I have a powerflex 525 running a sump pump, every once in a while it faults out on 002 auxiliary input, and I have to manually reset it by pressing the Stop button. Not sure what is causing it, as it doesn't happen consistently. Was wondering if anyone else has encountered this problem.


----------



## JRaef (Mar 23, 2009)

There is only one thing that can make that kind of fault take place. You have something wired to an input, and that input is programmed as an Aux Fault (a setting of "12" on the programming of that input), meaning an EXTERNAL device is tripping and you want the drive to stop. Nothing else will result in an F002 fault.

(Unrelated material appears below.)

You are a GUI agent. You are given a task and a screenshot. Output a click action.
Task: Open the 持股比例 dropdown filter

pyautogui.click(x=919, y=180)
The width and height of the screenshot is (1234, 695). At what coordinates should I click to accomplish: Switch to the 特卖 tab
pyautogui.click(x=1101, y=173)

It's purpose is to allow for some sort of external protection device to be wired into the drive; for example an external OL relay, a thermal sensor, a vibration monitor, flow switch, something like that. You wire it to an input of the VFD so that when it trips, you would (ostensibly) know why the drive is not running by seeing that F002 Aux fault on the drive display. 

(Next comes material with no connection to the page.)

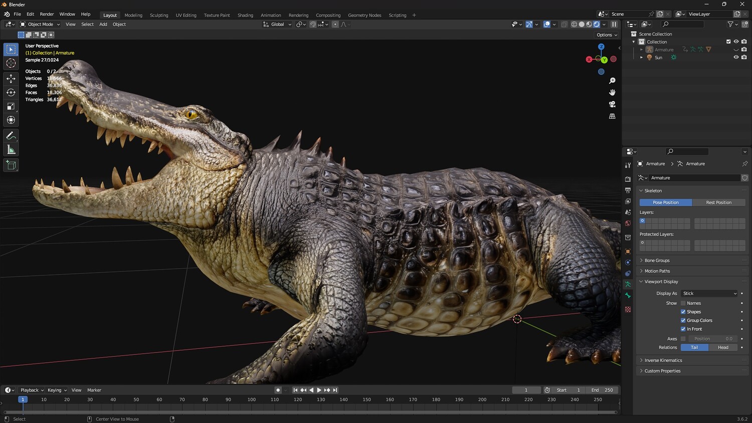
Task: Select the Scale tool
Action: [x=11, y=106]
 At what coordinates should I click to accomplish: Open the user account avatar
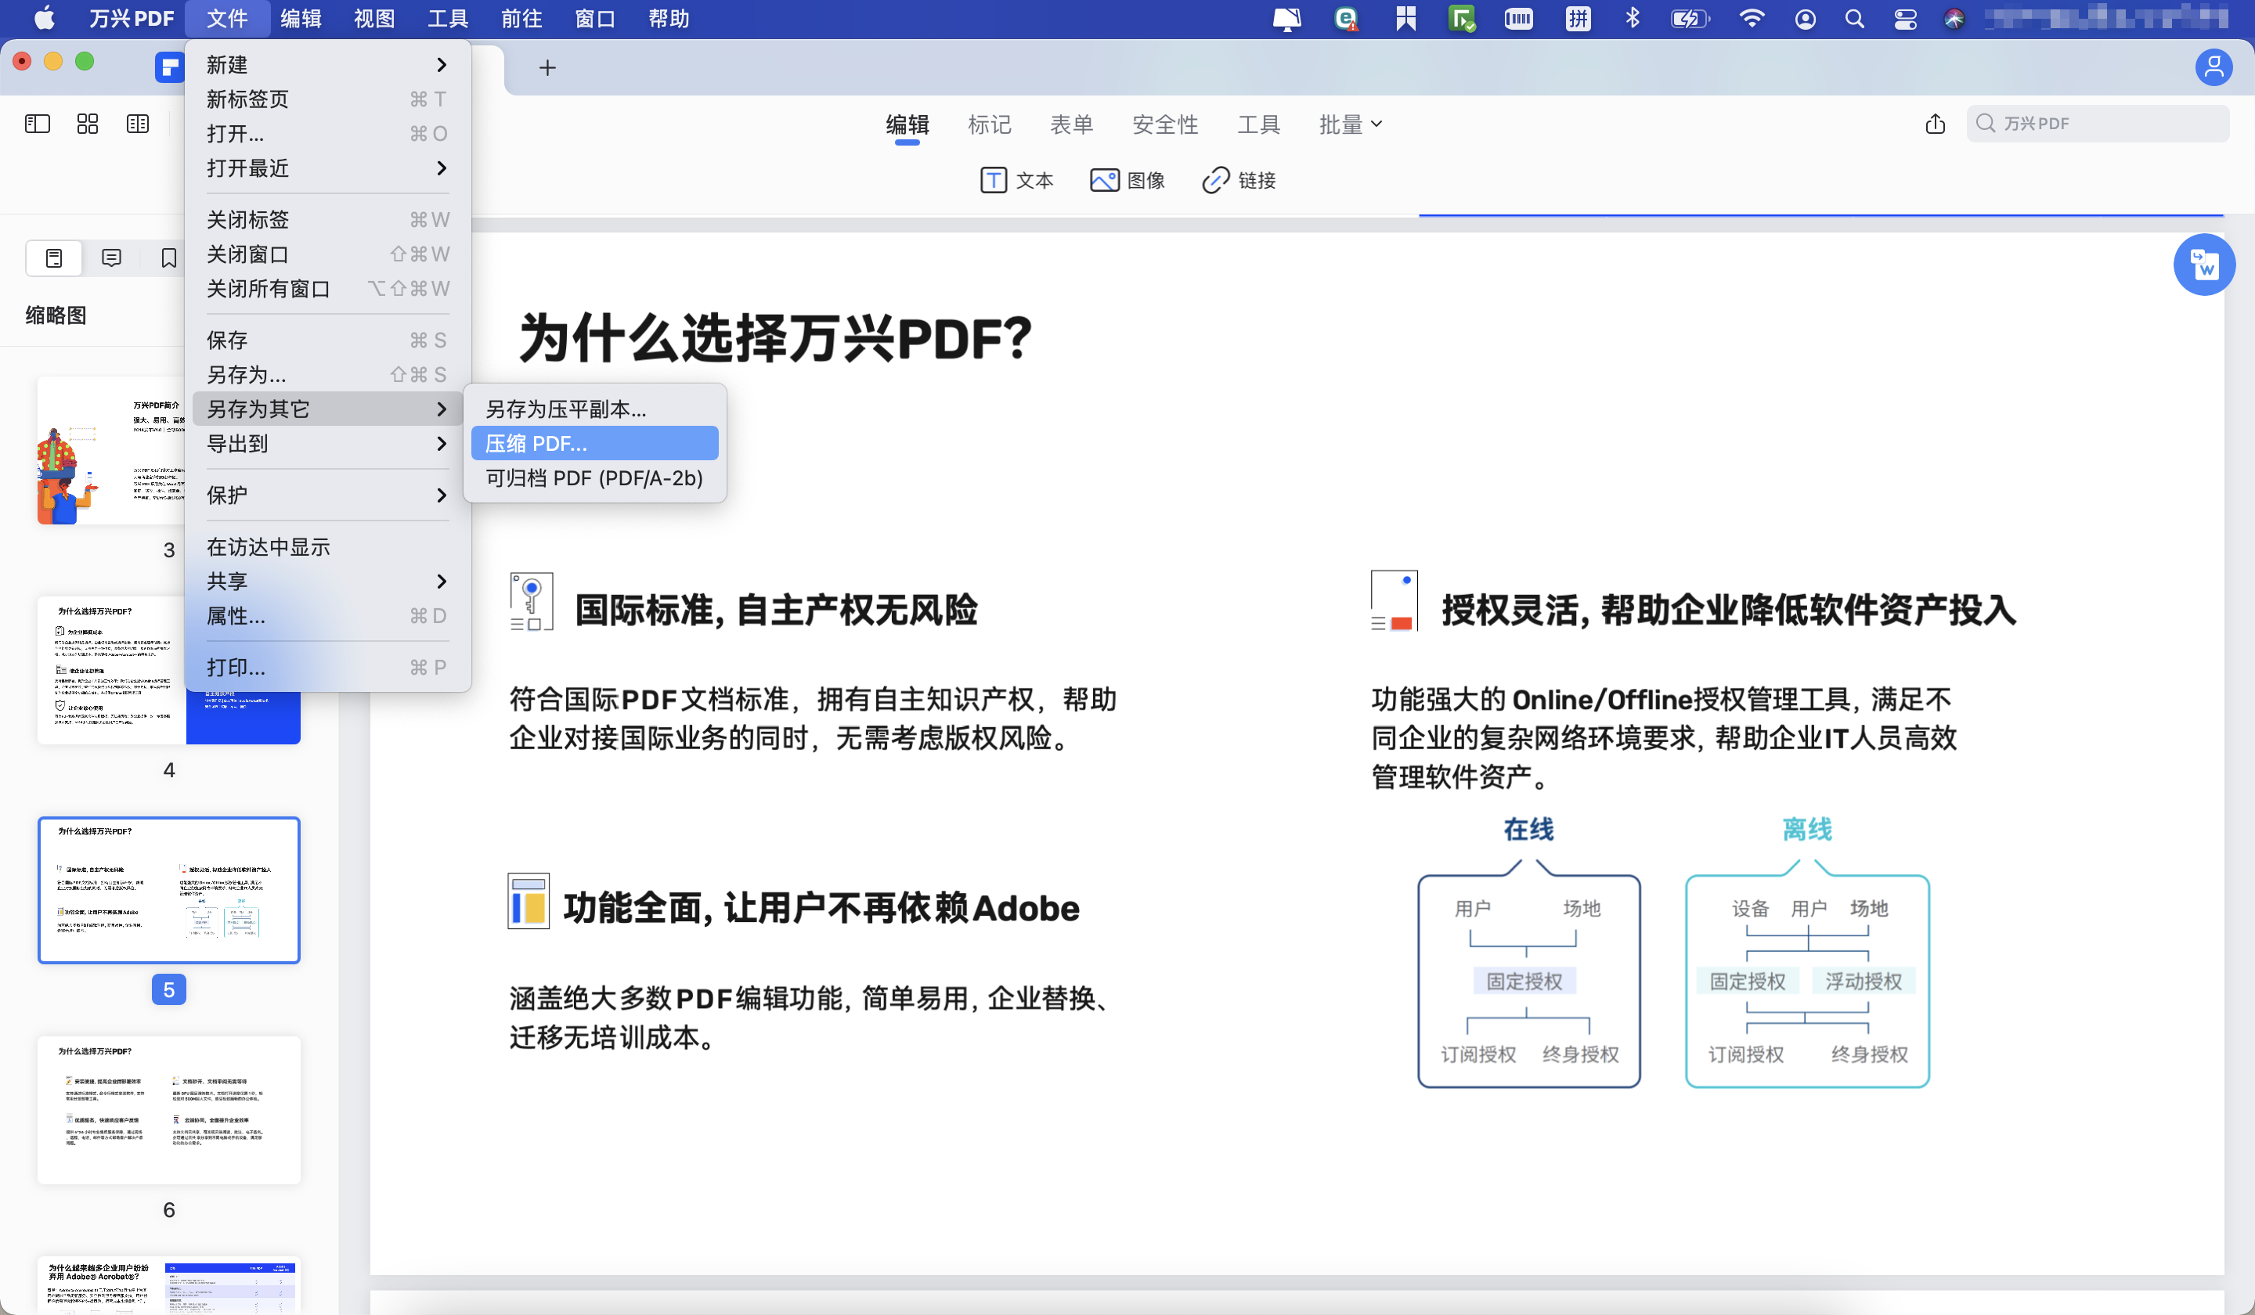click(2214, 67)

A very common use of that feature by the way is when you have an external local disconnect switch down close to the motor. If you do, it's highly recommended that you use an Early-Break Aux Contact of the disconnect switch wired back to this input of the VFD so that if someone tries to open the disconnect under load, the Aux Fault input turns the VFD off before the main contacts of the disconnect finish opening. You do this to prevent blowing up the drive's transistors from opening the disconnect under load, because no matter how many signs you put on it telling people not to do that, they will eventually do it.

In your case, someone has apparently failed to document whatever that external device was clearly enough for you to not have to wonder what is going on. Assuming you don't have a schematic diagram, you can look at the input wiring and trace the wires back to whatever is connected to them, then figure out what that device is and why it is tripping. On a 525, there are 6 digital inputs on terminals 2, 3, 5, 6, 7 and 8. Alternatively you can look at the programming of t062, t063, 65, 66, 67 and 68 to see which one (or more) is programmed to a value of 12, “Aux Fault”. The way it works is that the input must be High all the time, so if the circuit OPENS, it triggers the fault.

Another possibility by the way is if someone is using a N.O. contact that is Held Closed when in the active state, meaning no fault, and drops out when there is a fault. The problem with doing it that way is that you can set up a little race when power is first applied as to which system acts first; if the VFD powers up faster than the external relay can close, you will get the fault. If it is set up like that, you might have to either change it or come up with a work-around. Report back if that's the case and we can walk you through that, otherwise it's overly complicated to try to describe it if you don't need to do it.


----------